Nunca he tenido muy claro qué fue lo que pasó, pero cuando ese señor entró a la cabina dejando atrás una algarabía de vítores en el lobby de la emisora, y se posó ante nosotros con un liqui liqui blanco impoluto, su cutis radiante y ese verbo atronador que nos zarandeó durante dos horas a su antojo, yo no supe si renunciar definitivamente al periodismo, abandonarlo todo e irme tras su rastro por los caminos de Venezuela, o pedirle matrimonio.

De mi compañera nadie supo más nada excepto un gritico gutural que a veces se le escapaba como un gemido, mientras yo me diluía avergonzado por mi infinita ignorancia y mi vanidad petulante, tragando grueso y derramando sudor hasta formar un charco que casi me hace resbalar sobre la alfombra.

Entró como una exhalación, mugiendo, resoplando, blandiendo sus crines y lanzando cornadas como una bestia de 600 kilos, y juro que lo vi abandonar su yunta en un rincón mientras movía los belfos y relamía sus ollares.

Eso no era un ser humano: era un toro embravecido que había venido  perfumado a derrumbar todos los mitos y las cosas inútiles, para imponer un nuevo orden y encausar a un país al borde del abismo que logró sostener a tiempo y alzar al vuelo varios años después.

Yo tampoco era un ser humano: aquel día en que estuve dispuesto a destruir a mi entrevistado con el arrojo del mordaz reportero que no entendía cómo un militar podría recomponer esto, pasé de joven promesa del periodismo a piltrafa, como los matadores corneados por un toro salinero en la temporada de corridas de la plaza de Las Ventas de Madrid.

No sé si fue que alguien sacó un trapo blanco y distrajo a la bestia o yo logré zafarme en un descuido, pero para salvar el pellejo lancé 17 preguntas en ristre que provocaron sorpresa.

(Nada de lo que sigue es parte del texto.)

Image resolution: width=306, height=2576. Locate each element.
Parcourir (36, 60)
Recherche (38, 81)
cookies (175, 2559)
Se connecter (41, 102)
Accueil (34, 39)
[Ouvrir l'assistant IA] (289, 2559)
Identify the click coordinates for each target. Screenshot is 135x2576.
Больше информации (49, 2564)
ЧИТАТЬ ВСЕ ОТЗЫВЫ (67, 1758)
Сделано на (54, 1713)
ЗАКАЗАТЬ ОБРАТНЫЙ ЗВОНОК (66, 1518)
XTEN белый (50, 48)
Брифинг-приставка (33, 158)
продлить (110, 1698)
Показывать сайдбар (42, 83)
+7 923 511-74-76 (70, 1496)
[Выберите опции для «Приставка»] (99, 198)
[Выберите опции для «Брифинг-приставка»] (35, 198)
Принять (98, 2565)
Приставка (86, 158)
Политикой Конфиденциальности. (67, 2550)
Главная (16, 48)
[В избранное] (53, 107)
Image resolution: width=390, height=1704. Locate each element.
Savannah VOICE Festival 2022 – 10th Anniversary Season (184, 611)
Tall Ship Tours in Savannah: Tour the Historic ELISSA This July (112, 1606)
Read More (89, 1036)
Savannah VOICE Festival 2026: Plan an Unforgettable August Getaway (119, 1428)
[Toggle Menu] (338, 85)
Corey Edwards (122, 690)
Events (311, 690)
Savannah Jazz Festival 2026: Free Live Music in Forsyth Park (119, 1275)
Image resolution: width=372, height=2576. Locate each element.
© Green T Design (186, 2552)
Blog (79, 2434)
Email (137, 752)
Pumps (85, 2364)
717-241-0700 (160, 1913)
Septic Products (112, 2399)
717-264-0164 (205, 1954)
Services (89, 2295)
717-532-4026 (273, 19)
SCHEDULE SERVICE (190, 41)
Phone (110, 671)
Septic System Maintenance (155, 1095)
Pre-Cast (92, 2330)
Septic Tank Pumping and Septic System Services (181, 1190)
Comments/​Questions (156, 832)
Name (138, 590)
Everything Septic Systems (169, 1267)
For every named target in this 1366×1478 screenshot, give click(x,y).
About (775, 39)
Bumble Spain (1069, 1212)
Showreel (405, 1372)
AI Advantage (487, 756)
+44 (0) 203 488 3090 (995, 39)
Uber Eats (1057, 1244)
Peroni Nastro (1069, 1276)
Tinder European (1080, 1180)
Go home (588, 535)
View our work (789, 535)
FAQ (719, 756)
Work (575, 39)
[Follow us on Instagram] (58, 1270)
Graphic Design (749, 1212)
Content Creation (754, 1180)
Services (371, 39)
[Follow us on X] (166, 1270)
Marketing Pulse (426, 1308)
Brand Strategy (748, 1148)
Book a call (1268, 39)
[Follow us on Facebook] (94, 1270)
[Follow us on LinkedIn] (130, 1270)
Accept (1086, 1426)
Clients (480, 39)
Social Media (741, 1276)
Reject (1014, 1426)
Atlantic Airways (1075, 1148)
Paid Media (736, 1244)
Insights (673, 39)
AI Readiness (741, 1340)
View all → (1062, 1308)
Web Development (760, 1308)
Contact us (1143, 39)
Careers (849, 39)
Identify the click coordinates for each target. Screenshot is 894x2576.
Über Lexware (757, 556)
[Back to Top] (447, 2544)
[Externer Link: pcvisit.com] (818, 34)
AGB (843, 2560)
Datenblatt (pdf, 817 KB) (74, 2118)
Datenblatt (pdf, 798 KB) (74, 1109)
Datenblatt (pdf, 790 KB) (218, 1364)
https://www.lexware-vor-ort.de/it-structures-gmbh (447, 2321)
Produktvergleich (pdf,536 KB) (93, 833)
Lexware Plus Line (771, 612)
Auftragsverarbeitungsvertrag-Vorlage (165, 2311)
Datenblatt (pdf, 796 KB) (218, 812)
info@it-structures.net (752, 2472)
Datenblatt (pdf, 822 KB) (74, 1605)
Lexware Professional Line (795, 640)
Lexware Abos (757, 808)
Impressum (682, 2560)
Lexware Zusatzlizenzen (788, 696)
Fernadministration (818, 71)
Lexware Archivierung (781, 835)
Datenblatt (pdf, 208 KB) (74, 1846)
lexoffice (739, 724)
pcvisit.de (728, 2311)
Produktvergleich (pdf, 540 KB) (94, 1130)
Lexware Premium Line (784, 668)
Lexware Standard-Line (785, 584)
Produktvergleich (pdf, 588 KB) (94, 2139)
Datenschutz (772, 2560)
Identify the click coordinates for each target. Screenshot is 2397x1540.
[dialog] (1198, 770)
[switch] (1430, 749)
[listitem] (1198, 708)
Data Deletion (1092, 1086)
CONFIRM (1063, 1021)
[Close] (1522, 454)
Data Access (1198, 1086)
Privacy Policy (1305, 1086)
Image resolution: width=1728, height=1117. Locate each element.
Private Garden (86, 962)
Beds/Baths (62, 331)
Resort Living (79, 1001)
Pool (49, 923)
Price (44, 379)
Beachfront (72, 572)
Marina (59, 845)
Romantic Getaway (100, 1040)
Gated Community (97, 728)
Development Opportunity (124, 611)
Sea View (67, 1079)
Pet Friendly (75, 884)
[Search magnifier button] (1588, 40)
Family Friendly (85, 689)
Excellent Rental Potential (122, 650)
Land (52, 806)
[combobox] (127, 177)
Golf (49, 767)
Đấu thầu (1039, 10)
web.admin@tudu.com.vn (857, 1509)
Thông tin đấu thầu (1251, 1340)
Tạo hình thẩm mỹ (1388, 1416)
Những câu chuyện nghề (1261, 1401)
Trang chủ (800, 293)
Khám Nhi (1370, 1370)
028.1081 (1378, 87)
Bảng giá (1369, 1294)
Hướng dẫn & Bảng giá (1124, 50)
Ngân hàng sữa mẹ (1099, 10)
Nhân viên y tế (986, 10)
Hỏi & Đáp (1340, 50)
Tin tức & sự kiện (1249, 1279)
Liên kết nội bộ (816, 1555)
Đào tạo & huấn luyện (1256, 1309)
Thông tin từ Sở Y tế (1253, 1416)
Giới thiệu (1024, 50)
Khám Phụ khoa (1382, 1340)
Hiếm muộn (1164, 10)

Respiré profundo, se hizo un silencio de pocos segundos y mientras me sobaba las tres corneadas de la primera media hora del programa, me dijo “calma muchacho, yo sé que te quieres comer el mundo pero déjame ordenar mis ideas”. Pensé que le había ganado una y estaba a salvo detrás de la valla, con una raja en un muslo.

Lo que hizo fue tomar fuerzas, si mal no recuerdo embistió con terquedad delirante sobre lo dicho y no dicho, explicó la historia del país del pasado al presente y viceversa con una potencia demoledora, definió el camino de los venezolanos frente al panorama caricaturesco que se debatía entre una ex miss Venezuela y un carcamán antediluviano, enamoró a las mujeres que se asomaban por el vidrio de la pecera para luego caer desmayadas de delirio, hasta que tronó una ovación de las gradas que aún resuena en la trastienda de mi memoria, a la que he obligado en vano a borrar cualquier vestigio de aquella mañana de lidia en la que quedé postrado en medio del tendido esperando a los enfermeros y debatiéndome entre dedicarme a la granjería criolla o seguirle los pasos a aquel dios Apis del trópico.

Ni lo uno ni lo otro, pero tampoco todo lo contrario. Después de que me dio su mano y blandeó con fuerza mi cuerpo maltrecho para terminar de desbaratarme, despidiéndose como un querido amigo que se marcha a la guerra, lo vi salir al trote con la misma fuerza con la que entró, llevándose a su tropel y dejándome heridas generalizadas junto a mis opiniones políticas y pretensiones profesionales, que más bien eran ingenuas en una época en la que todavía nos manipulaban las telenovelas de las nueve.

Cuatro años después nos volvimos a ver en una entrega de premios de periodismo cuando ya gobernaba y su ímpetu arrollador lo había transformado todo. Le recordé esa faena con la seguridad absoluta de que su memoria atareada por tantos acontecimientos la había mezclado con las siglas de miles de estaciones de radio que visitó arengando al país en su primera campaña electoral. Me miró rebuscando, me jamaqueó nuevamente con su típico saludo devastador y me dejó ir como quien suelta a un gallito en un corral.

Incluso, muchos años después, cuando lo vi navegar el paseo Los Próceres sobre las olas de llanto como quien atraviesa el sagrado río Ganges en su último recorrido terrenal, no supe si aquel señor infinito con visos de animal sagrado que refundó una república, era en realidad un hombre o un toro.

Lo que sí sé es que se llamaba, se llama, Hugo Chávez.